Andy Powell asks if the ubiquitous Portable Document Format is the right choice for academic publishing online, and especially for open access journals. He suggests that HTML might be the right way to go instead.
I don’t know much about the history of PDF, but I understand it was Adobe’s proprietary descendant of postscript. Obviously PDF has been wildly successful. Interestingly, as Peter Sefton points out in the comments, PDF is no longer a propietary format. Adobe opened up the standard, giving away both the instructions for making PDF documents and the rights to do so to anybody who wants to build the software for it. Why? I dunno. It seems like PDF was a big success as an Adobe-only format, and you have to wonder what convinced them to give up the legal rights to being the only people who can sell software to make and read it. Some governments very sensibly require that their documents be published in non-proprietary formats (although enforcement of that requirement seems pretty thin in places). That’s a sensible requirement both because open standard formats are more accessible to people who can’t or don’t pay for a monopoly company’s software, and because they are more likely to be accessible in years to come when the responsible company may have long ceased to sell readers compatible with current operating systems and such. Perhaps Adobe was afraid that somebody else’s open standard would rise to supremacy on that government requirement and the similar requirement of accessibility-oriented private citizens. In any case, they made the bold move of opening PDF up to the world. Nowadays Foxit among others make software for making and reading .pdfs (and in the case of Foxit, arguably do a better job than Adobe. Certainly their software is less of a bully to your computer, regardless of the quality of the documents it produces).

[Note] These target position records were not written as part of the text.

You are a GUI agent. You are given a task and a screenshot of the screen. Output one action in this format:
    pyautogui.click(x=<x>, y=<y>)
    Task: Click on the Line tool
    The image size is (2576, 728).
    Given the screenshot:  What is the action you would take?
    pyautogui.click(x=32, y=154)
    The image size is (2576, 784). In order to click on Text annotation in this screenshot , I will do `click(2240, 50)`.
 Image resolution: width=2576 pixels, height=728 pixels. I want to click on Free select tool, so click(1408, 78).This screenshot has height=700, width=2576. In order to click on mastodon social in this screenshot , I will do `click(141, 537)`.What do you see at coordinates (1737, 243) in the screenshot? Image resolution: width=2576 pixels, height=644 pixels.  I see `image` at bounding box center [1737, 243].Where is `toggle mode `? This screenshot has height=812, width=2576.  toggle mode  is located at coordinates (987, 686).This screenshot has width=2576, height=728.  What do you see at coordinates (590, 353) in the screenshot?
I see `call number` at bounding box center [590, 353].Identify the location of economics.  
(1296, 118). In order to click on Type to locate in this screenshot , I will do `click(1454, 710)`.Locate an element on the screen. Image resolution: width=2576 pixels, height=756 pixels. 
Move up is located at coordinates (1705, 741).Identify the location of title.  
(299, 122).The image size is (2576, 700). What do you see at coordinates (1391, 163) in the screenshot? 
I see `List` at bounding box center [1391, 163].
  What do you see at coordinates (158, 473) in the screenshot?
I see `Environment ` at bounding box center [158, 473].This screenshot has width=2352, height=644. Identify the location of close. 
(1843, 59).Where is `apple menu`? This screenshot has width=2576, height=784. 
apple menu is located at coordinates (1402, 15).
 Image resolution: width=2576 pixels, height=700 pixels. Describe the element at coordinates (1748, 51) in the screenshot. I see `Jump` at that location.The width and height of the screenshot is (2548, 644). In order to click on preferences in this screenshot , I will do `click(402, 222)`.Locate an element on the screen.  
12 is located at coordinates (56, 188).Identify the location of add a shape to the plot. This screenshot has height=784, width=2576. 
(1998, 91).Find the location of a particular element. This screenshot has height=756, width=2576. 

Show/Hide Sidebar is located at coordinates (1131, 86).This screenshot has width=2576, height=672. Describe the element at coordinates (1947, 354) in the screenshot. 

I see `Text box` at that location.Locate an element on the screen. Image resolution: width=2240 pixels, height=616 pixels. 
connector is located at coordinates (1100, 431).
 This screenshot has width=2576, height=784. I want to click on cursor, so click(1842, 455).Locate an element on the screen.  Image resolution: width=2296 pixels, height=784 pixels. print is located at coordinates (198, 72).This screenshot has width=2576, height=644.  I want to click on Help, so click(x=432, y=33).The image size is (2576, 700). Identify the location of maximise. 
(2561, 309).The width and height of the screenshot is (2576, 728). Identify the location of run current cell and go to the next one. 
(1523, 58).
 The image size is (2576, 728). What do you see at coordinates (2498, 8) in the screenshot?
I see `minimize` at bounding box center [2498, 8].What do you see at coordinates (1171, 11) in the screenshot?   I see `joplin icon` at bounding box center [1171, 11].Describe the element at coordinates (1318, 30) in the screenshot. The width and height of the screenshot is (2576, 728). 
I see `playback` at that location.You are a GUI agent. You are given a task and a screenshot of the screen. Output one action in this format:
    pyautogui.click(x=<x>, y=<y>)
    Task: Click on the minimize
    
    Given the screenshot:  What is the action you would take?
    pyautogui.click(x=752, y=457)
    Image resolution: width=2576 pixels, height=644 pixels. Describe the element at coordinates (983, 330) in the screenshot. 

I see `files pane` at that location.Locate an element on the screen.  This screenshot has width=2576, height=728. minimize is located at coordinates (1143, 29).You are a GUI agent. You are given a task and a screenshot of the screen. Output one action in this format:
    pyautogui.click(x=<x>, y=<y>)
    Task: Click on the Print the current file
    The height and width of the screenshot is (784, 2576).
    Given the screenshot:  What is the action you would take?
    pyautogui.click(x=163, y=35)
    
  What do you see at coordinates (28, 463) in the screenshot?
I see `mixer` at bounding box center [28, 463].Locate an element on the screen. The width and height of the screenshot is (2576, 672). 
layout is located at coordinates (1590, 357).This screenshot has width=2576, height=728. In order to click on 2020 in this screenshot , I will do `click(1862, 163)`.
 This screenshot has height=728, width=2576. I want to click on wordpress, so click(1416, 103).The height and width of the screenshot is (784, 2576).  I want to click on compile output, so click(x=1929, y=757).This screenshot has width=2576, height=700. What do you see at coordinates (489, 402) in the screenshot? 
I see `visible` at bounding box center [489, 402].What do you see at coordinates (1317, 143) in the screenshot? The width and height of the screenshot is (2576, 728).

Peter Sefton also points out that HTML (which was designed not to do layout), is inevitably bad at document layout. Which can matter for the readability of table- and diagram-centric research documents. I would add that all the little readability details of font and kerning and such are also a bit of wreck in HTML. PDF gives the publisher the potential for control of those things, and sometimes control is a good thing.
He also argues for XML as a secondary format for open access articles to be published in. That would allow full semantic machine-fu goodness. I think he’s implying that the XML version would be the canonical one, which is an interesting and compelling idea. No one is going to read a document in native XML of course (XML not being really being designed to be read in its raw form), so this would have the odd fallout that the authoritative version of the document wouldn’t necessarily be seen by humans. Of course, properly implemented, XML is easily machine-translatable into any readable format. I hope and trust that there are existing software engines to automatically do just that.
So maybe researchers should publish their articles in (at least) three versions: an authoritative, future-proof, easily catalog-able, semantically illustrated XML version, a PDF or other hard-pixeled version for printed human consumption, and an HTML version for cursory online use. That would be kind of a work-flow version of what latex does for document creation on a humbler scale. The .pdf and .html could be easily auto-generated to the journal’s norms from the .xml, and further customized for layout by authors/editors that have the time and the inclination. All seems like a good idea to me.